◆ **TASK BRIEF**: From the line that contains "At what coordinates" through the closing line of the entries, write out each line exactly; pictures stay out.

◆ **DATA TO PROCESS**:
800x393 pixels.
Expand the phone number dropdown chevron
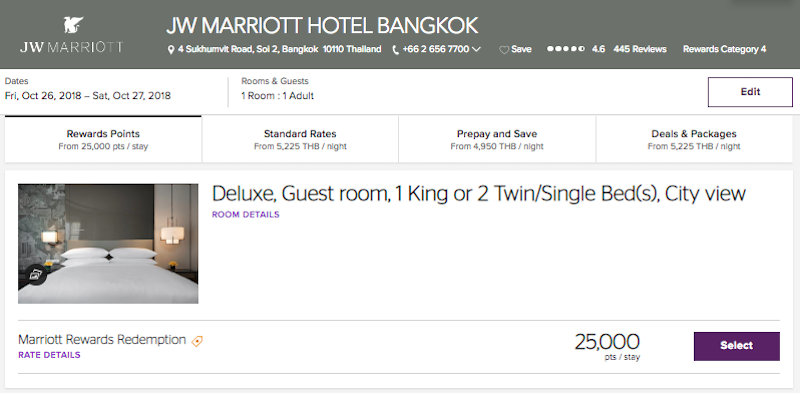click(477, 50)

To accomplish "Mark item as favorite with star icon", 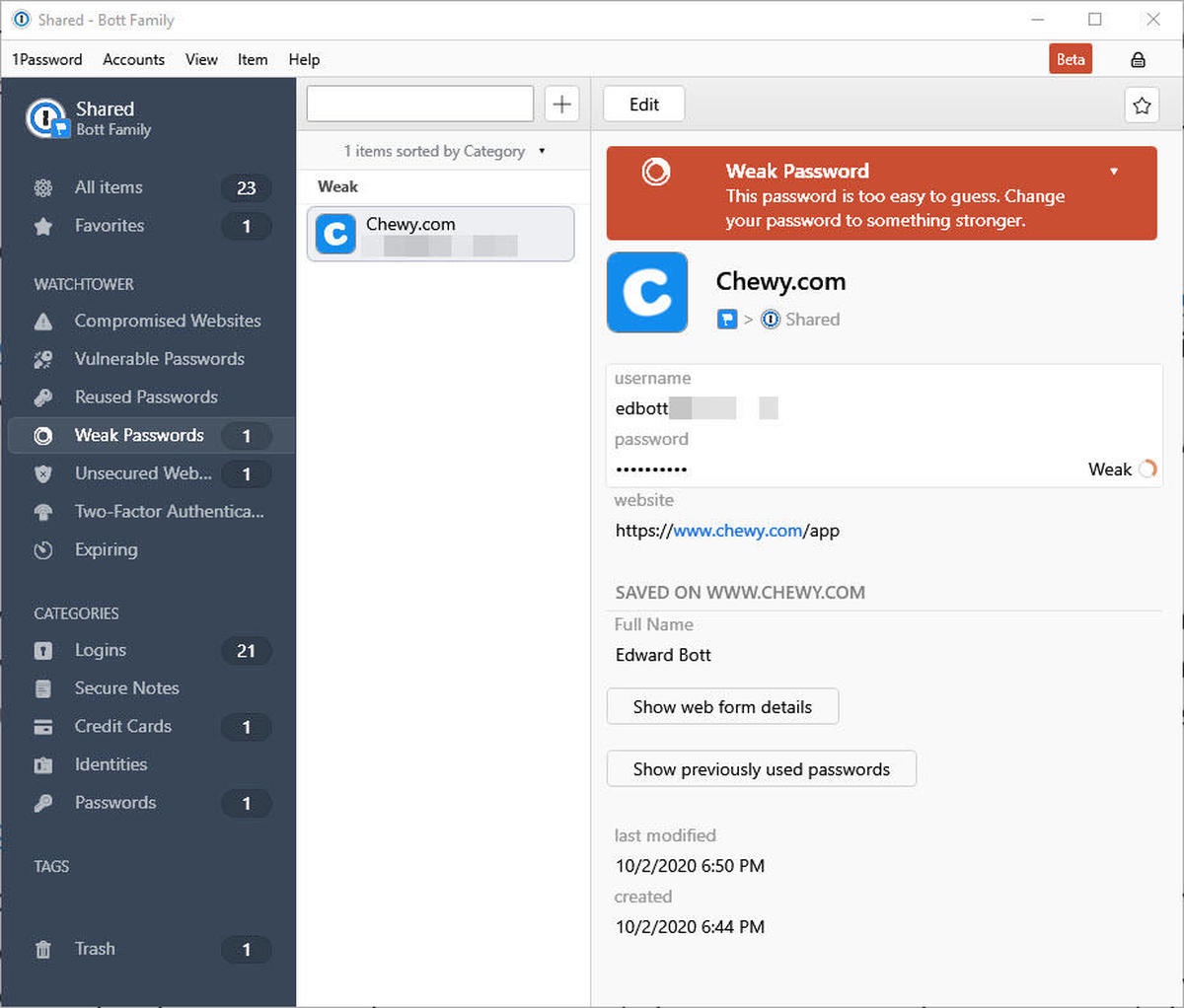I will [1142, 106].
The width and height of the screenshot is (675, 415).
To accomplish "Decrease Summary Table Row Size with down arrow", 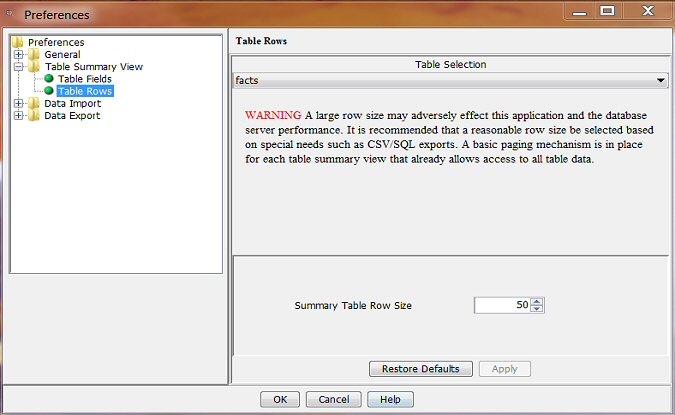I will [x=537, y=309].
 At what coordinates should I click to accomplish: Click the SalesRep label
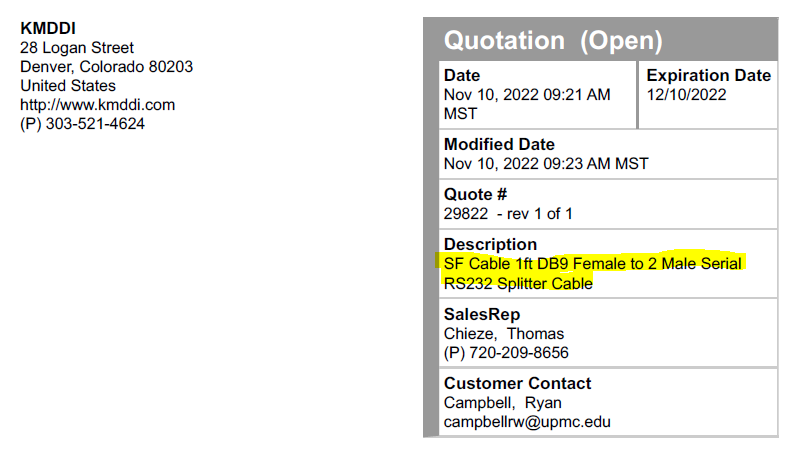tap(482, 314)
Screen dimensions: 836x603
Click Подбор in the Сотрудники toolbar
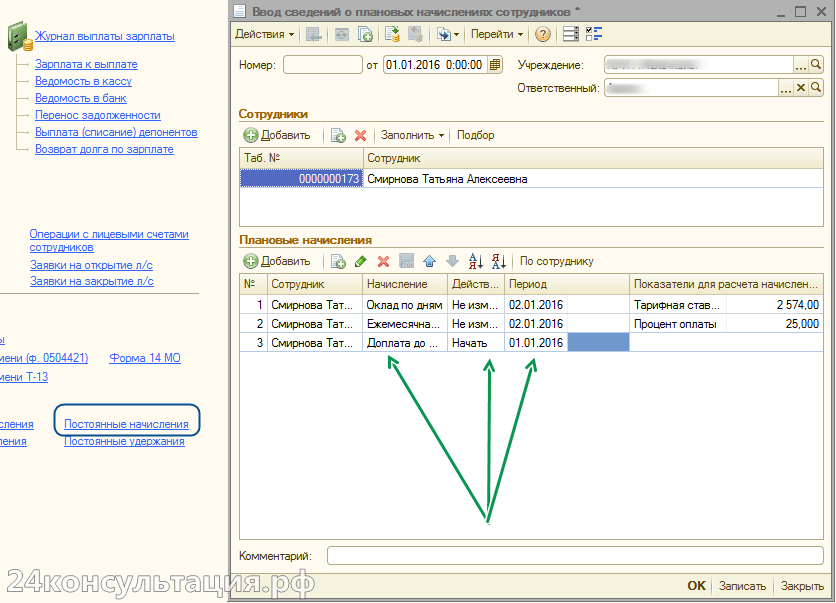[475, 135]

◆ **YOUR RESPONSE**:
 At what coordinates should I click to accomplish: Click the SalesRep label
tap(482, 314)
Screen dimensions: 836x603
Click Подбор in the Сотрудники toolbar
[475, 135]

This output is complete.